Gerold von Braunmühl (15 September 1935 – 10 October 1986) was a senior West German diplomat who was assassinated in 1986 by the German far-left guerrilla group, the Red Army Faction (RAF).

Life and work

Gerold von Braunmühl came from a noble family of Swabian origin. Born in the then-German city of Breslau, he grew up in Mainz and attended the Rabanus-Maurus-Gymnasium. Braunmühl studied law at the University of Mainz and earned a doctorate in 1963. In 1964, he married Hilde, daughter of a professor of medicine at Alice Hospital in Mainz. Subsequently, he studied International Relations at the School of Advanced International Studies of Johns Hopkins University in Bologna (1964-1965) as well as at their main campus in Washington, DC (1965-1966), and graduated with a Master's degree.[1]

Activity in the Foreign Office

In 1966, Braunmühl joined the Foreign Service and worked as an attaché at the West German Embassy in Washington in 1967. In 1971, he joined the Unit for Germany and Berlin in the Bonn headquarters, where he eventually became Secretary to the closest advisors of Foreign Minister Hans-Dietrich Genscher. In 1985, he became the Head of Political Division II in charge of European Political Cooperation, the Western European Union, and NATO, as well as for relations with the Soviet bloc, so that he had become one of the most influential officials in the Foreign Office. Braunmühl was instrumental in improving relations with the Soviet Union and Poland, which had cooled since the ban of the Polish trade union movement. He was considered a likely candidate for the post of Secretary of State in the Foreign Office.

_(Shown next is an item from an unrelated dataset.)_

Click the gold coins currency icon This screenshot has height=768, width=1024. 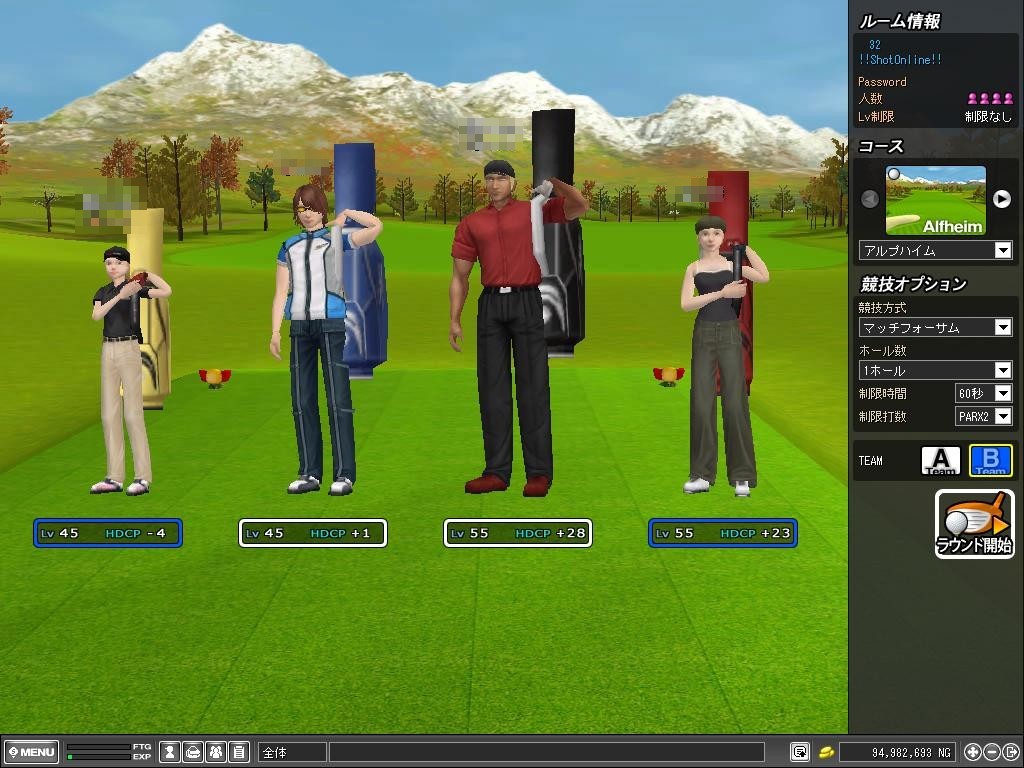827,751
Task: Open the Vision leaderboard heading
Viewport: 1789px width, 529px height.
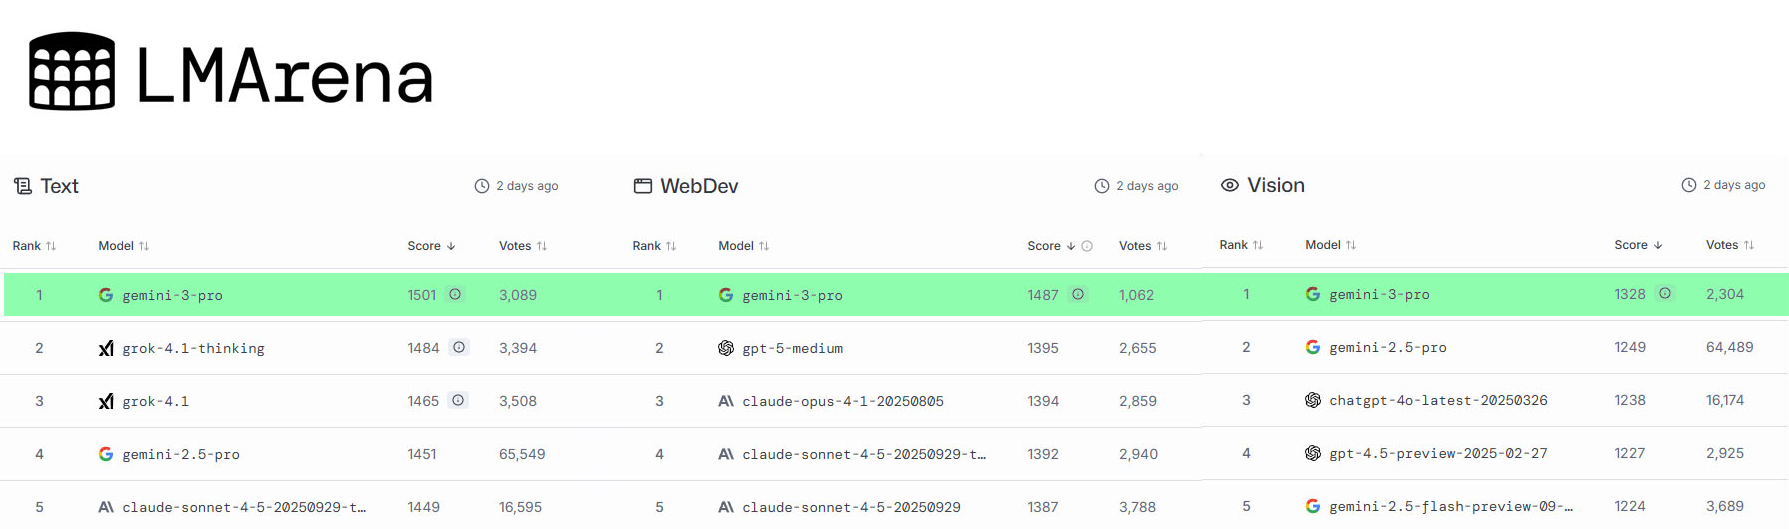Action: tap(1275, 185)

Файл:Gerold von Braunmühl, Grab auf dem Poppelsdorfer Friedhof.JPG
Gerold von Braunmühl, Dirk von Braunmühl, grave on the cemetery Bonn-Poppelsdorf
Файл:2016-11-01 Bonn-Ippendorf Gedenkplatte Gerold von Braunmuehl (1).JPG
Memorial plaque in Bonn-Ippendorf at crime scene

Murder

On the evening of 10 October, 1986, Braunmühl was shot by two people outside his residence in Bonn as he was arriving home from work. As he got out of his taxi, an unknown masked gunman came up to him and shot him twice in the upper body. As Braunmühl tried to escape behind a parked car, there appeared a second masked gunman who shot him at close range in the head, and disappeared together with the first gunman. The perpetrators fled to Bonn Endenich, where four days later their getaway car was discovered. Foreign Minister Hans-Dietrich Genscher, who had recently been released from hospital, wrote in his memoirs that he received a phone call from Mrs. Hilde Braunmühl, who said to him: "My husband has been shot." Then Genscher went to Ippendorf to the house of his former office manager. In the words of FM Genscher: "I will never forget the image of Gerold Braunmühl lying dead on the road in front of me."

The main suspects in his murder are Red Army Faction members Barbara and Horst Ludwig Meyer but there is no evidence. In the forensic examination of the projectiles, a revolver of the Smith & Wesson type was identified, most likely the same type of gun with which West German business leader Hanns Martin Schleyer had been executed (also by the RAF). Braunmühl left behind a wife and three children. His funeral took place in the Bonn Beethoven Hall and he was buried in Poppelsdorf Cemetery in Bonn. Near his residence in Bonn, Buchholzstraße 39, a commemorative plate was mounted in 1987 with the following text: "Here died on 10.10.1986 Dr. Gerold Braunmühl, Political Director of the Foreign Office. He was murdered by terrorists." Soon thereafter, Gerold Braunmühl Auditorium was dedicated in the (now defunct) training and education center of the Foreign Ministry (diplomatic academy) in Bonn. The Federal Foreign Office commemorates him through a memorial wall in the old building of the construction on the Werder market in Berlin for members who were killed in the line of duty.

Open letter by the Braunmühl brothers to the RAF

In November 1986, the five brothers of Gerold Braunmühl wrote an open letter to the RAF, on the one hand to get an answer to the meaning and motives for his murder, and on the other hand to enter into a kind of "dialogue", to prevent further such acts.[2][3][4]